Exercice => Pouvez-vous recopier à l'identique le passage du récit sur la mort du père qui va de « Personnellement, je vécu » jusqu'à « lien était coupé. » inclus ?

Document source =>
○ ○ ○ ○
Personnellement, je vécu un sentiment de culpabilité aussi intense qu’inconscient. Mon père étant décédé peu après cette période de l’adolescence où nous rejetons un peu systématiquement tout ce qui vient de nos géniteurs, je fis un amalgame fâcheux : comme j’avais tendance à rejeter mon père, c’est moi qui l’avait poussé vers cette issue fatale ! Le mental peut être très puissant pour se construire des scénarios destructeurs, et je commençais ma vie de jeune femme avec ce terrible boulet agissant sur mes choix à mon insu.


Mais le boulet le plus lourd fut certainement ce sentiment de coupure inéluctable : mon père était mort sans que nous ayions pu nous témoigner notre amour réciproque. Quand je pensais à lui, seules la tristesse et la solitude m’envahissaient, le lien était coupé.


Plus de dix années passèrent, j’avais quitté Paris et m’étais installée à Genève. J’eus l’occasion de travailler à temps partiel à la Fondation Soleil comme secrétaire durant quelques mois. La personne que je remplaçais m’accueillit la veille de son départ pour me montrer mes fonctions. Le lendemain, une verrée était organisée en son honneur, et la première chose qu’elle me demanda fut mon nom de famille (elle ne connaissait que mon prénom). Elle le formula ainsi : « Je ne sais pas pourquoi, mais il faut que je te demande ton nom ».

Quelle ne fut pas ma surprise quand je le lui dis, car sa réponse fut immédiate : « Es-tu la fille de Robert Jaïs ? »
○ ○ ○ ○
Ensemble de lignes =>
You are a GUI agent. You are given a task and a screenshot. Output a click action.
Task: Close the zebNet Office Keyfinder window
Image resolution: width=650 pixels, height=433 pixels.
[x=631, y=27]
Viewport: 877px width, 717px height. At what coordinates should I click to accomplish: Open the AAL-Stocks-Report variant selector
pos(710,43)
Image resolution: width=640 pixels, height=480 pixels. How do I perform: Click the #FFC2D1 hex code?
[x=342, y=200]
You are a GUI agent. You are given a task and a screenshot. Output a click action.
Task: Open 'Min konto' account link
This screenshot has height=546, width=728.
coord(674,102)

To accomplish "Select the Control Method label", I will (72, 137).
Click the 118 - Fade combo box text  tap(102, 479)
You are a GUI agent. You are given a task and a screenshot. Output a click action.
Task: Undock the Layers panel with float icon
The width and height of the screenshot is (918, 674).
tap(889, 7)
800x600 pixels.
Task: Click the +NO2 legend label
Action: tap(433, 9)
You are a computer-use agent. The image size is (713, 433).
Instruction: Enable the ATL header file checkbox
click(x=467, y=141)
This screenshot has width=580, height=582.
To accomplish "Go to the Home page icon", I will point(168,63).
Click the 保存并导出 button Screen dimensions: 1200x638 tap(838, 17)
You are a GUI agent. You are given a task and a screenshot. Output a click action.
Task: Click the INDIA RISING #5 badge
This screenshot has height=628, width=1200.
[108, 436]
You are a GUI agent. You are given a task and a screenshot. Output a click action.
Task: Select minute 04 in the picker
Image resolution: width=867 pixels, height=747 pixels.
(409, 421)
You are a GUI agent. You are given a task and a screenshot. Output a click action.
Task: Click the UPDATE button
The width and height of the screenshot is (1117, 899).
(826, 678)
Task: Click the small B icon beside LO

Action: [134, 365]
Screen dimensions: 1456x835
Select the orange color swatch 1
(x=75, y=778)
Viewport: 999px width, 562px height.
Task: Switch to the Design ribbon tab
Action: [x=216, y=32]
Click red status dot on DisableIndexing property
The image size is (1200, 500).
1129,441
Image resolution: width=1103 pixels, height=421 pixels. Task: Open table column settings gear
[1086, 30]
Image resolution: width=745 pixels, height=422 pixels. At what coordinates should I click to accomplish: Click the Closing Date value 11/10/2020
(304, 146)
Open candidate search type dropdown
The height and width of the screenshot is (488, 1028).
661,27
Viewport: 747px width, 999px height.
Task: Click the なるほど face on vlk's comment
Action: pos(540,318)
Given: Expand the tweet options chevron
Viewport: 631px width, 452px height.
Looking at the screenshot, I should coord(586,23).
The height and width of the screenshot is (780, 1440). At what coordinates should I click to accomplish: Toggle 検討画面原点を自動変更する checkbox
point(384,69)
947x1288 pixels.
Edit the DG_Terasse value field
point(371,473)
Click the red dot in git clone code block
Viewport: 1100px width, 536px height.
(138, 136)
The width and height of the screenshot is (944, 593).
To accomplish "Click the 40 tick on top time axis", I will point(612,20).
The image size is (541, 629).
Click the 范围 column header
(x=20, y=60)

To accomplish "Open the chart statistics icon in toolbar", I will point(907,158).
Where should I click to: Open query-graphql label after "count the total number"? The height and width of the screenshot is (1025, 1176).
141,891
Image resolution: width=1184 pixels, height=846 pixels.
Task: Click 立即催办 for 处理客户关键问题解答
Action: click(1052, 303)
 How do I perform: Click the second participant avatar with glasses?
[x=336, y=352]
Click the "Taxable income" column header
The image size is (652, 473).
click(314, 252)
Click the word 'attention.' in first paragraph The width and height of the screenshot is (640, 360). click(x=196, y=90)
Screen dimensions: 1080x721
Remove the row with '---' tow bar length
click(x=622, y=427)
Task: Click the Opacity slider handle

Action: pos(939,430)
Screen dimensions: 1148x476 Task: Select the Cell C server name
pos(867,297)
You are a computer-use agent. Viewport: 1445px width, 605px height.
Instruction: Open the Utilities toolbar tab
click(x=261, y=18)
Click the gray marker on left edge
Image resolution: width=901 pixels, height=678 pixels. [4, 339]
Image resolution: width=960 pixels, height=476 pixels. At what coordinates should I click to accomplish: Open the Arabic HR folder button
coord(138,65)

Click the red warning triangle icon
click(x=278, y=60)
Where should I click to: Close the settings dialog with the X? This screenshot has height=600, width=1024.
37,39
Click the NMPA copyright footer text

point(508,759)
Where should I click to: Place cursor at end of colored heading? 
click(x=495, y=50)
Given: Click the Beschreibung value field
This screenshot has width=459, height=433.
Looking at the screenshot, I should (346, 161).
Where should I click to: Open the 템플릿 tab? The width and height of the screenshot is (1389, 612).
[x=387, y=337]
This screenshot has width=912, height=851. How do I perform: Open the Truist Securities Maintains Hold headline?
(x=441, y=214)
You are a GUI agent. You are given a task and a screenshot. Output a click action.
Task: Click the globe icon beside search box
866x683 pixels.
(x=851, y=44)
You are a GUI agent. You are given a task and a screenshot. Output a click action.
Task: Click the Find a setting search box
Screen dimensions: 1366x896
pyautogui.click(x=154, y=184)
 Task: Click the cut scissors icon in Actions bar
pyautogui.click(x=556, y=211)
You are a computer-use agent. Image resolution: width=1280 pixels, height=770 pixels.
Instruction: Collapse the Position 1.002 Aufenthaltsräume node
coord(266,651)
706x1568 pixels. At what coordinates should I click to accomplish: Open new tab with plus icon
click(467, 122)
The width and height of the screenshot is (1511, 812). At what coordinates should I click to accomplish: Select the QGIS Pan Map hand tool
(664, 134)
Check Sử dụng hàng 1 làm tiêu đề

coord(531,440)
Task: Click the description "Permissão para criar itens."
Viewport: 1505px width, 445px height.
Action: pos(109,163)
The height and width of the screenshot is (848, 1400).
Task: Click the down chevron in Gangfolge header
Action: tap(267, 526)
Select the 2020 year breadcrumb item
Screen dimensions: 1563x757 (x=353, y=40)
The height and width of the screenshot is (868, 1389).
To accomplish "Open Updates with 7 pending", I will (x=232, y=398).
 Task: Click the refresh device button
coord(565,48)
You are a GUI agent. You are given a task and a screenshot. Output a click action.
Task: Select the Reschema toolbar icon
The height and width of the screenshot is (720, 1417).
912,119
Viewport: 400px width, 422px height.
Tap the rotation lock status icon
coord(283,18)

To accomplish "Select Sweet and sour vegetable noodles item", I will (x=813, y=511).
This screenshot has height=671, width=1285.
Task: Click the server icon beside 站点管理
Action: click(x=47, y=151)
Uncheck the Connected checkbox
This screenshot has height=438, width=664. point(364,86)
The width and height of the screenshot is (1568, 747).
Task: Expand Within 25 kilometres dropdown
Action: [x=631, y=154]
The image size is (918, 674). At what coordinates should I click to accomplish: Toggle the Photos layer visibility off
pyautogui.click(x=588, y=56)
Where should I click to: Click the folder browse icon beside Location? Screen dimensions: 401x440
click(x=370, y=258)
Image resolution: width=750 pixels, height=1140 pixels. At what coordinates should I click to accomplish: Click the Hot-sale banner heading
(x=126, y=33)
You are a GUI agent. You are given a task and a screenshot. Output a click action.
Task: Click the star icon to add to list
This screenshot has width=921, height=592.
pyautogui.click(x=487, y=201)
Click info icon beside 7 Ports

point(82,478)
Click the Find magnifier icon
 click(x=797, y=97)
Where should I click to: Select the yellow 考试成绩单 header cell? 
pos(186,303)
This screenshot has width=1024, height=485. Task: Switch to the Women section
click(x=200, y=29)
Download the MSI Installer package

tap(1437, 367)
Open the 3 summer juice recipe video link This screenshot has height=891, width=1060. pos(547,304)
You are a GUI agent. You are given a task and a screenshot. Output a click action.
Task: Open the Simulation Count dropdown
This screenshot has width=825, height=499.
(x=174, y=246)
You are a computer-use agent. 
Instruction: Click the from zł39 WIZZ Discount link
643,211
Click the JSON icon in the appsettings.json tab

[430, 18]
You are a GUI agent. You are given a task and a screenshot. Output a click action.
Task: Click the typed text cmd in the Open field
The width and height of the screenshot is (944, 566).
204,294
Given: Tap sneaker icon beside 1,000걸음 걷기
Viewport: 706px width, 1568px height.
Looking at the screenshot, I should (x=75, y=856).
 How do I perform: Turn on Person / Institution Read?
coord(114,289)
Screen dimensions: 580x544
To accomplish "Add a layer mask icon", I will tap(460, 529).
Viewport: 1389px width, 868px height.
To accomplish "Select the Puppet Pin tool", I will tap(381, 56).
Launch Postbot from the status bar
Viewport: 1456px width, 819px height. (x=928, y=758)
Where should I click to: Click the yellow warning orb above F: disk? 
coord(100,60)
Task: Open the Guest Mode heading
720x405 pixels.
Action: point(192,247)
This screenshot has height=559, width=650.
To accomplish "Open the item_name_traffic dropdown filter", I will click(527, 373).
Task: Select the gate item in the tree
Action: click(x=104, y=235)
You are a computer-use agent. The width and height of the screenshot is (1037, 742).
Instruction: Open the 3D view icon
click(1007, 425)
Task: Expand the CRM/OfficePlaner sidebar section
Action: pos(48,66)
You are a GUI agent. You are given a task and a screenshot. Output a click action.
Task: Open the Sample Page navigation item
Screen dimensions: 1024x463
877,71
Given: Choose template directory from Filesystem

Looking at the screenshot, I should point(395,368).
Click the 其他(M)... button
○ ○ ○ ○
Zone de réponse =>
Personnellement, je vécu un sentiment de culpabilité aussi intense qu’inconscient. Mon père étant décédé peu après cette période de l’adolescence où nous rejetons un peu systématiquement tout ce qui vient de nos géniteurs, je fis un amalgame fâcheux : comme j’avais tendance à rejeter mon père, c’est moi qui l’avait poussé vers cette issue fatale ! Le mental peut être très puissant pour se construire des scénarios destructeurs, et je commençais ma vie de jeune femme avec ce terrible boulet agissant sur mes choix à mon insu.


Mais le boulet le plus lourd fut certainement ce sentiment de coupure inéluctable : mon père était mort sans que nous ayions pu nous témoigner notre amour réciproque. Quand je pensais à lui, seules la tristesse et la solitude m’envahissaient, le lien était coupé.